Am Samstagabend spielten wir Monopoly, und die Zwillinge gewannen erwartungsgemäß haushoch. Auch das hob ihre Laune nicht. Zwischendurch erstatteten meine Leute regelmäßig per Handy Bericht. Aber es gab nicht viel Neues. Ein Anwohner meinte tatsächlich, in der Nacht auf Freitag am südlichen Ortsrand von Dossenheim das Anlassen eines schweren Dieselmotors gehört zu haben. Ein paar andere Zeugen glaubten ebenfalls, dies und jenes beobachtet oder erlauscht zu haben. Über den Fahrer nichts. Es stand nicht einmal fest, ob es sich um einen Mann handelte. Das meiste war ohnehin nur der übliche Unfug.
Natürlich mochten die Zwillinge die Wohnung nicht. »Hier ist ja alles im selben Stockwerk! Das ist doof!«
»Das kann aber auch ein Vorteil sein.«
»Und wir haben nur ein Bad!«
»Ihr benutzt eures ja sowieso nie. Und dafür habt ihr jetzt getrennte Zimmer.«
Sie wollten keine getrennten Zimmer.
Am Nachmittag versuchte ich sie zu einem Spaziergang zum Schloss hinauf zu überreden. Sie erklärten mich für verrückt. Ich versuchte, ihnen die Sache schmackhaft zu machen, indem ich fragte, was sie wohl meinten, warum die Fürsten damals ihre Wohnsitze auf den Berg verlegt hatten und nicht wie gewöhnliche Leute am Fluss wohnen wollten.
»Weil sie blöd waren«, bekam ich zu hören.
Am Montag standen wir gemeinsam um sieben auf, frühstückten eilig, und eine Stunde später lud ich meine Töchter vor ihrer neuen Schule gegenüber dem Heidelberger Bergfriedhof ab.
»Du kommst aber mit rein, ja?«, fragten sie im Chor.
»Eine Schultüte braucht ihr aber nicht?
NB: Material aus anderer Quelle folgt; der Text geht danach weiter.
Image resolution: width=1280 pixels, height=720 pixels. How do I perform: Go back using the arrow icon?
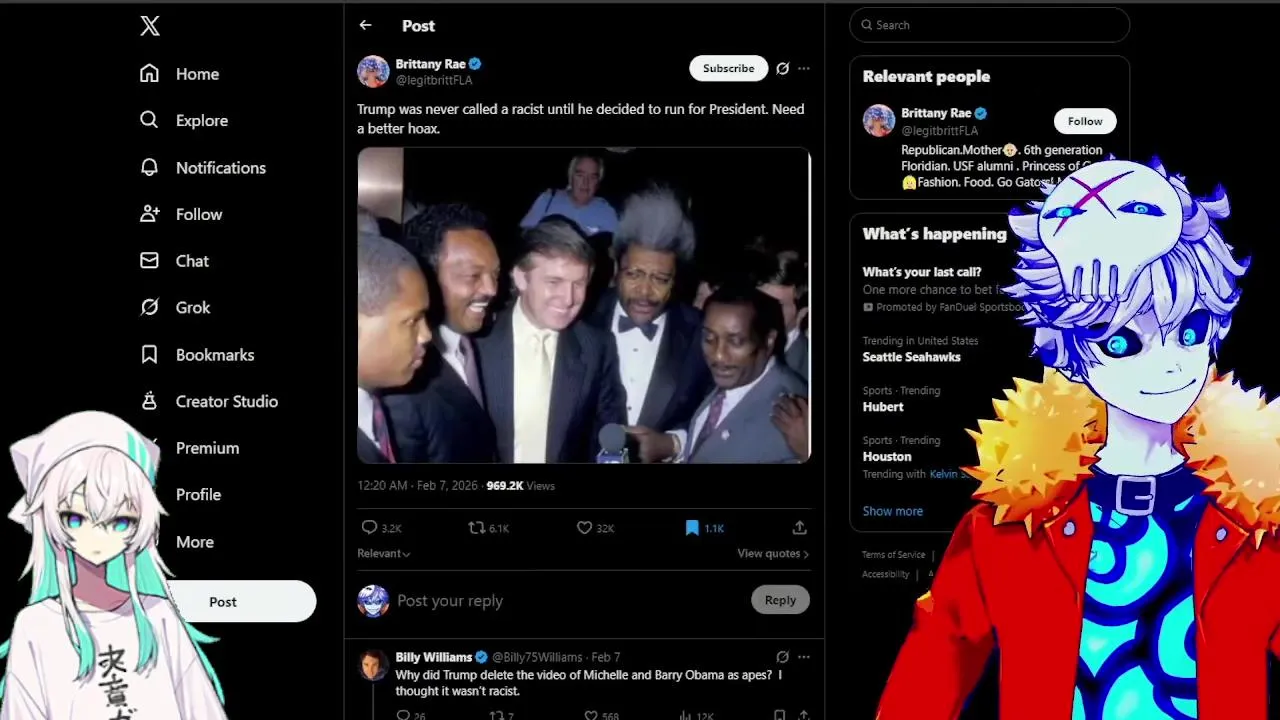(x=365, y=25)
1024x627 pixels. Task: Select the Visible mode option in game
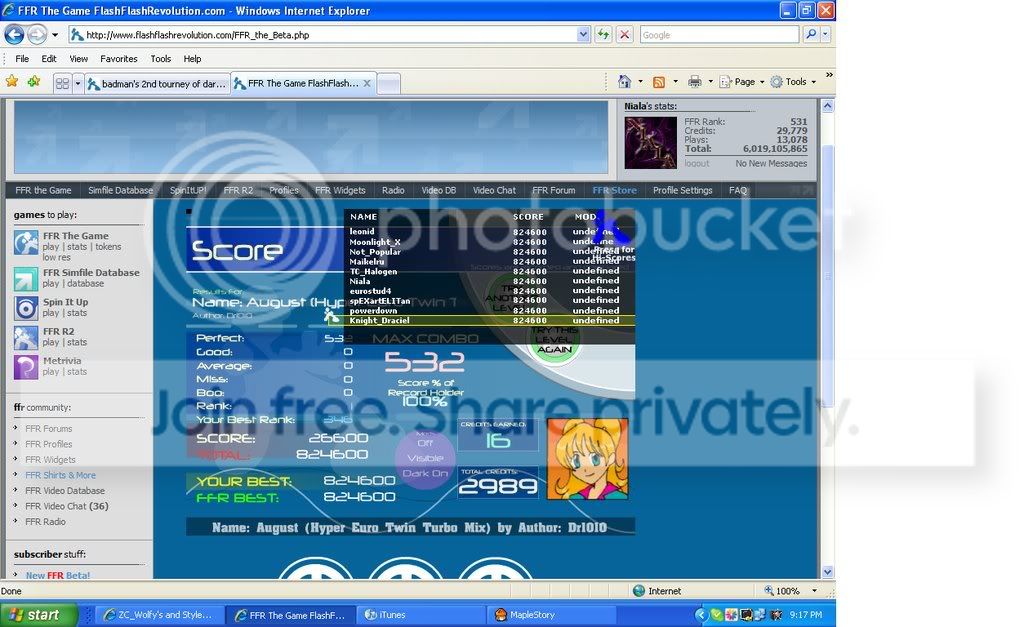tap(425, 458)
Ihr werdet demnächst vierzehn, Kinder!«
»Wir sind keine Kinder. Und du kommst trotzdem mit rein! Wir kennen doch da überhaupt keinen.«
Sie hatten wirklich Angst. So zierte ich mich noch ein wenig, gab schließlich nach und begleitete sie in die neue Klasse. Geduldig wartete ich mit ihnen auf die Klassenlehrerin, eine schlanke Dame in den Fünfzigern, die sie freundlich in Empfang nahm. Ich versprach, sie nach der fünften Stunde abzuholen und mit ins Büro zu nehmen. In die Wohnung wollten sie auf keinen Fall alleine. Nun hatte ich nicht nur miserable Laune, sondern auch noch ein schlechtes Gewissen.
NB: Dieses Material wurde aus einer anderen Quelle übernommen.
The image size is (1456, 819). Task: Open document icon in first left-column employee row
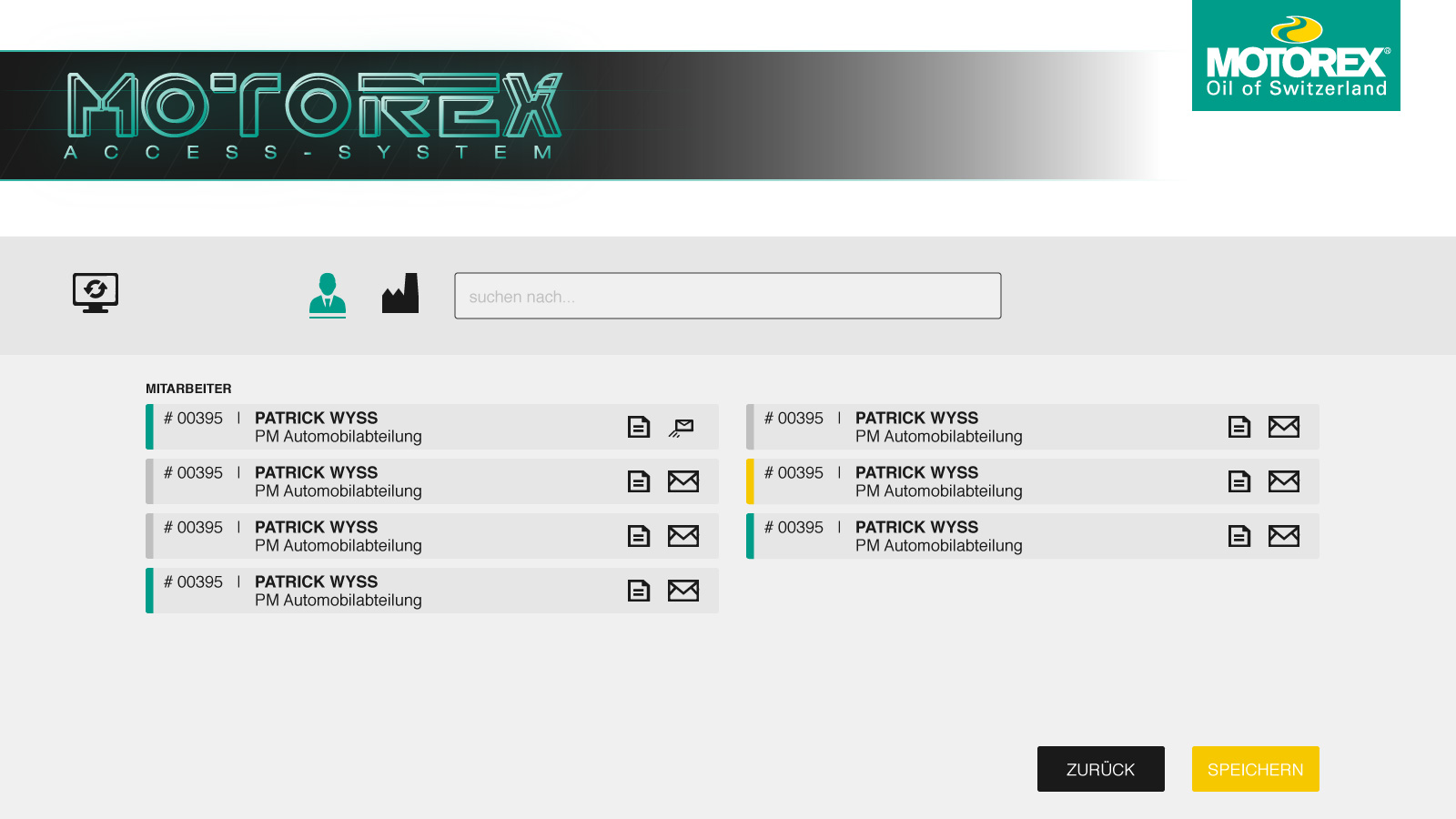(639, 427)
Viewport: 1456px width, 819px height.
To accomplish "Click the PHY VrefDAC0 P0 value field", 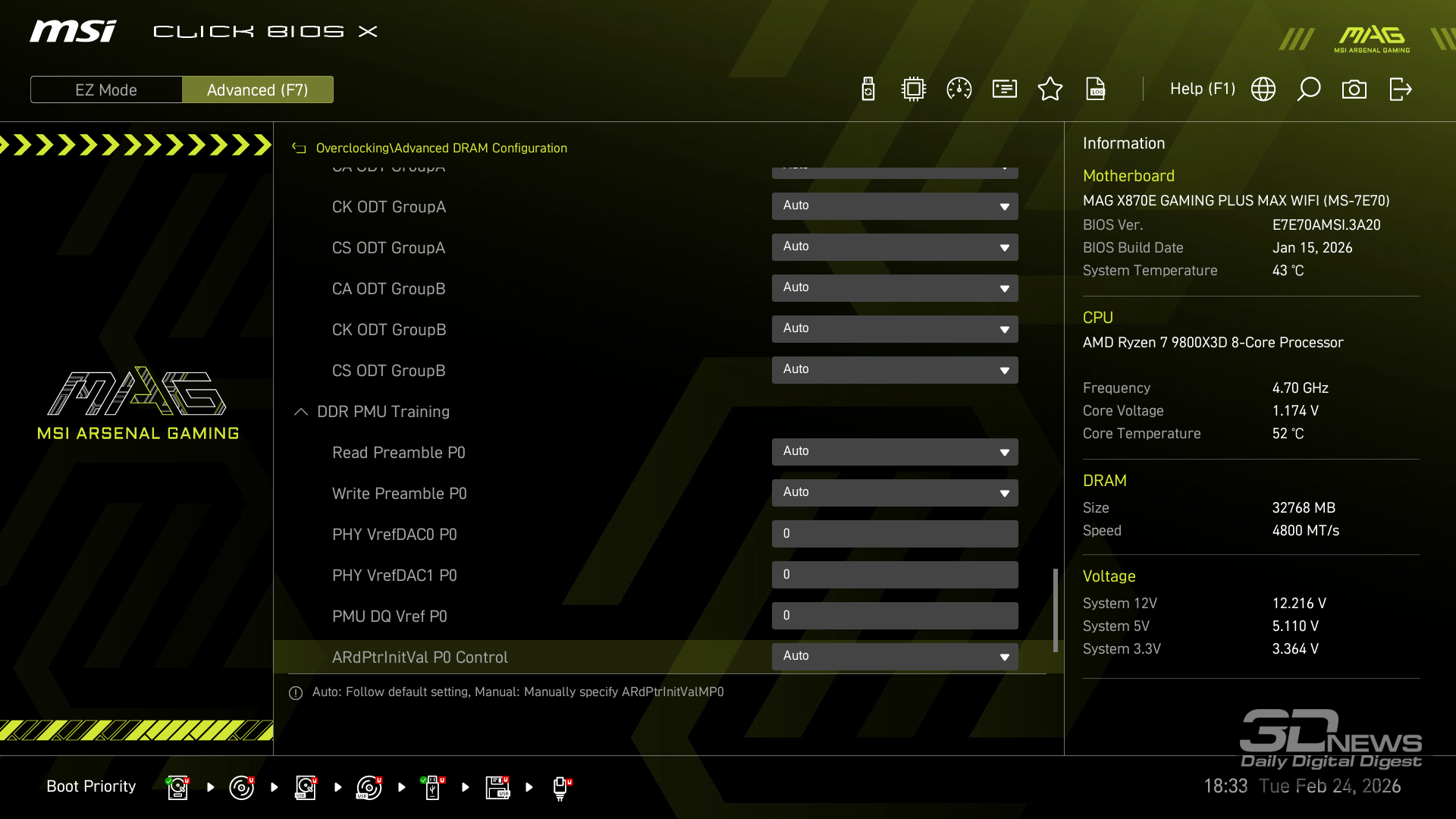I will [895, 534].
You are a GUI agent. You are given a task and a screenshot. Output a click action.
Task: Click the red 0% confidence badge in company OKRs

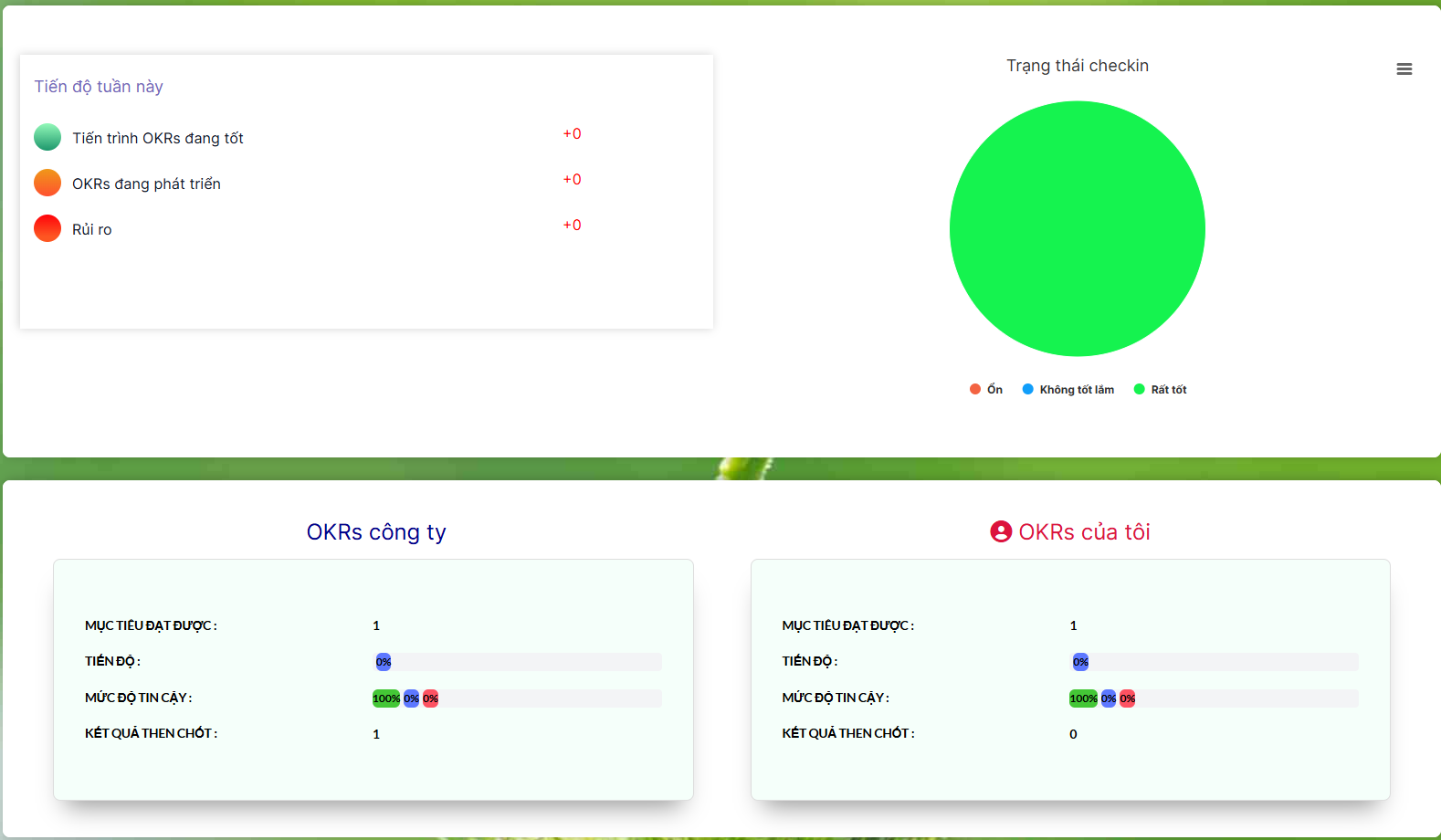(x=430, y=698)
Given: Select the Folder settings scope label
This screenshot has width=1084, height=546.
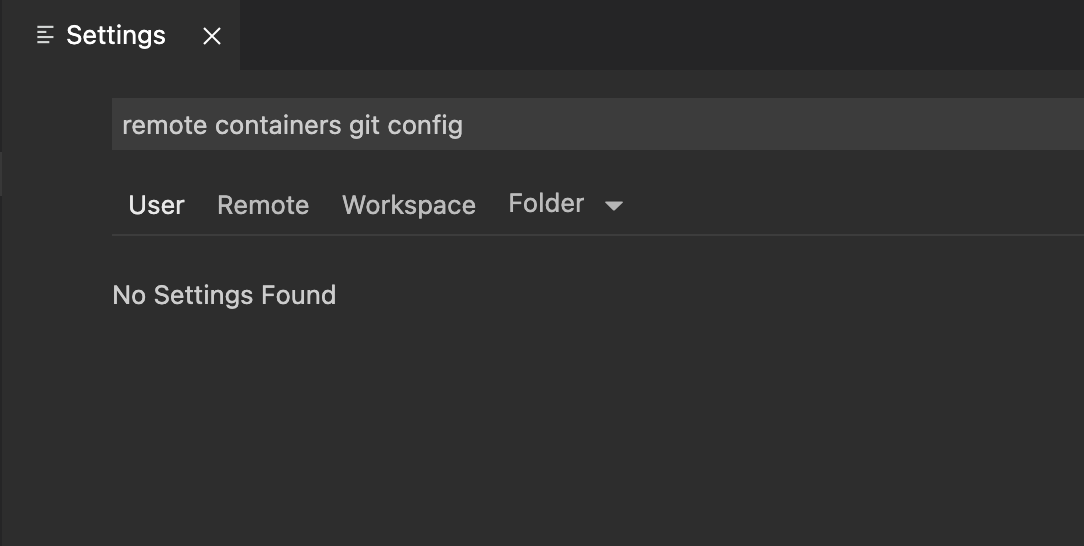Looking at the screenshot, I should coord(546,203).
Wieder einmal erwarteten mich Neuigkeiten. Heute ausnahmsweise gute. Anhand der Spuren an Patrick Grotheers Kombi war es gelungen, die Gegend einzugrenzen, wo sein Drogenlabor liegen musste, und es schließlich ausfindig zu machen. Balke und Runkel waren schon draußen.
Balke war am Telefon hörbar bester Laune.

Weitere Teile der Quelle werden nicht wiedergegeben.